Item position entries
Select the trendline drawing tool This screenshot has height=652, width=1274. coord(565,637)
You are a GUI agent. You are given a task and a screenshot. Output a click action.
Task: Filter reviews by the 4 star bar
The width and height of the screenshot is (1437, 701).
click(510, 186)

...

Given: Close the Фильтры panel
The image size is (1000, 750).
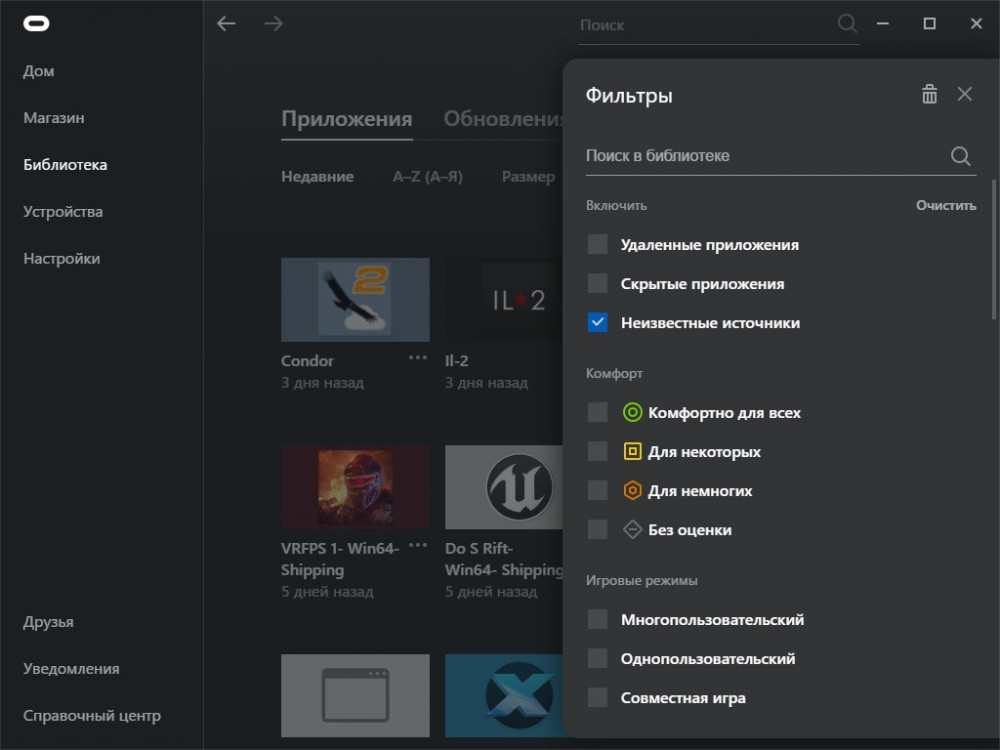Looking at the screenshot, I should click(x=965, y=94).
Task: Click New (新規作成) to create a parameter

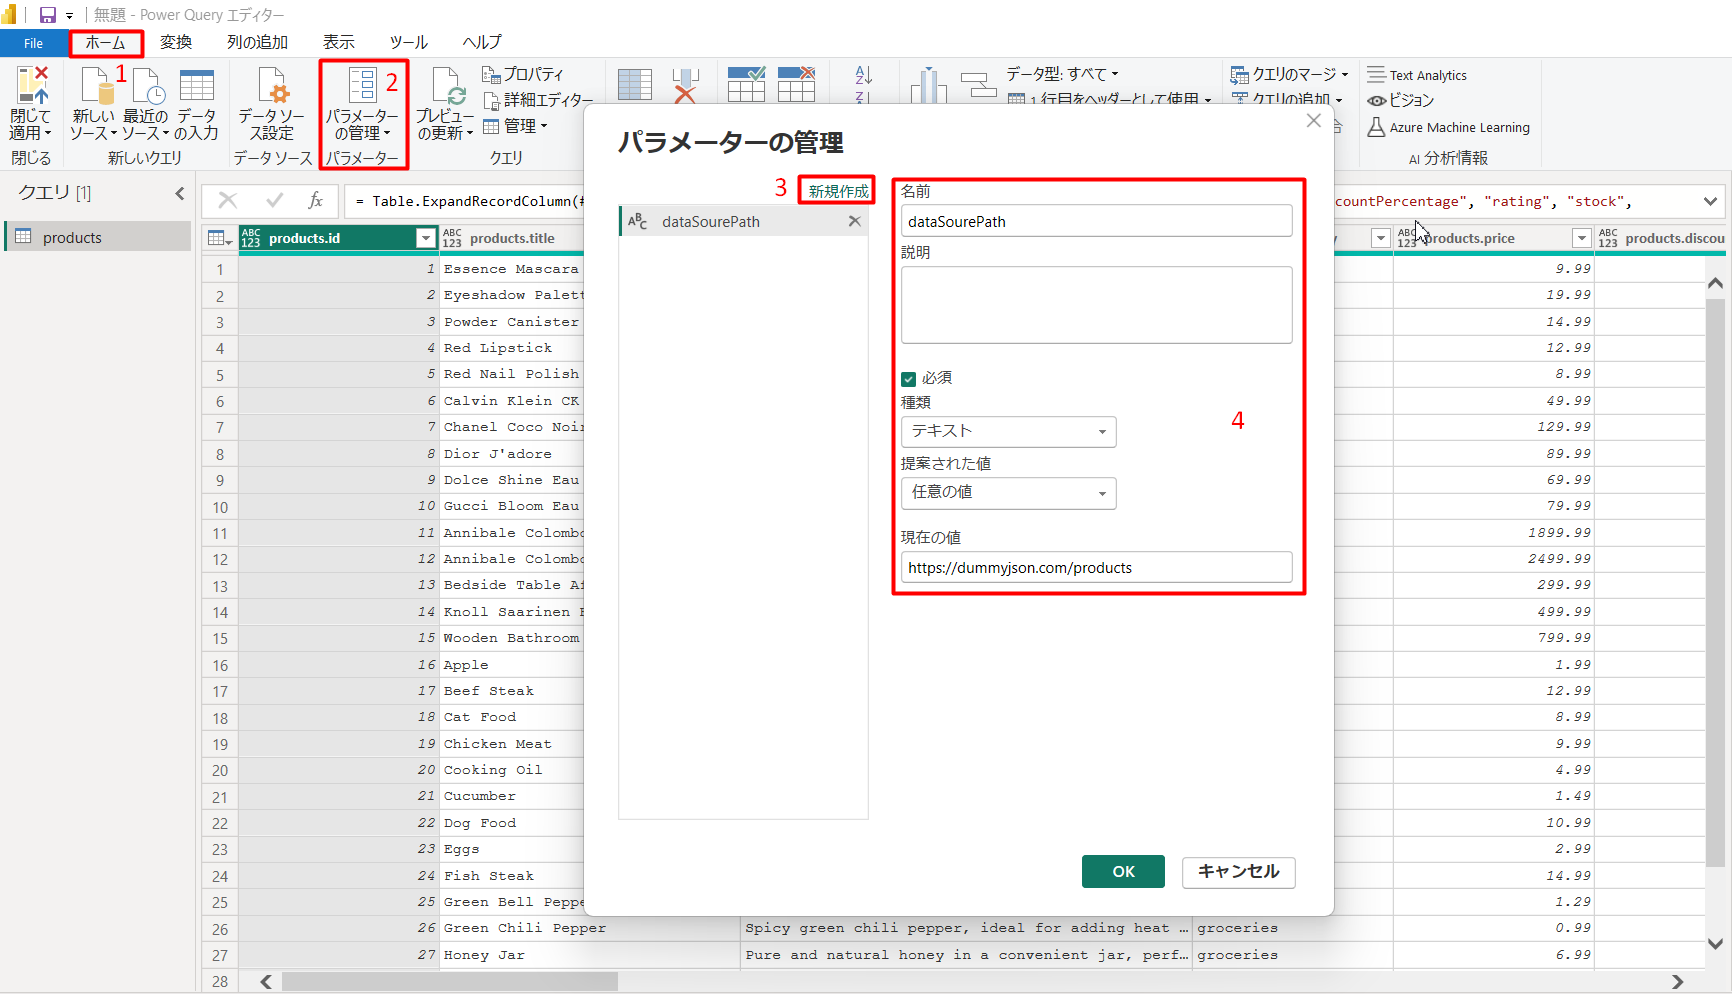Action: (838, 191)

__Job__.
Reproduce verbatim the listing lines starting with the line that contains "Select the trendline" and going on through the line that contains "click(510, 186)", including both of those lines.

__Task output__.
Select the trendline drawing tool This screenshot has height=652, width=1274. coord(565,637)
You are a GUI agent. You are given a task and a screenshot. Output a click action.
Task: Filter reviews by the 4 star bar
The width and height of the screenshot is (1437, 701).
click(510, 186)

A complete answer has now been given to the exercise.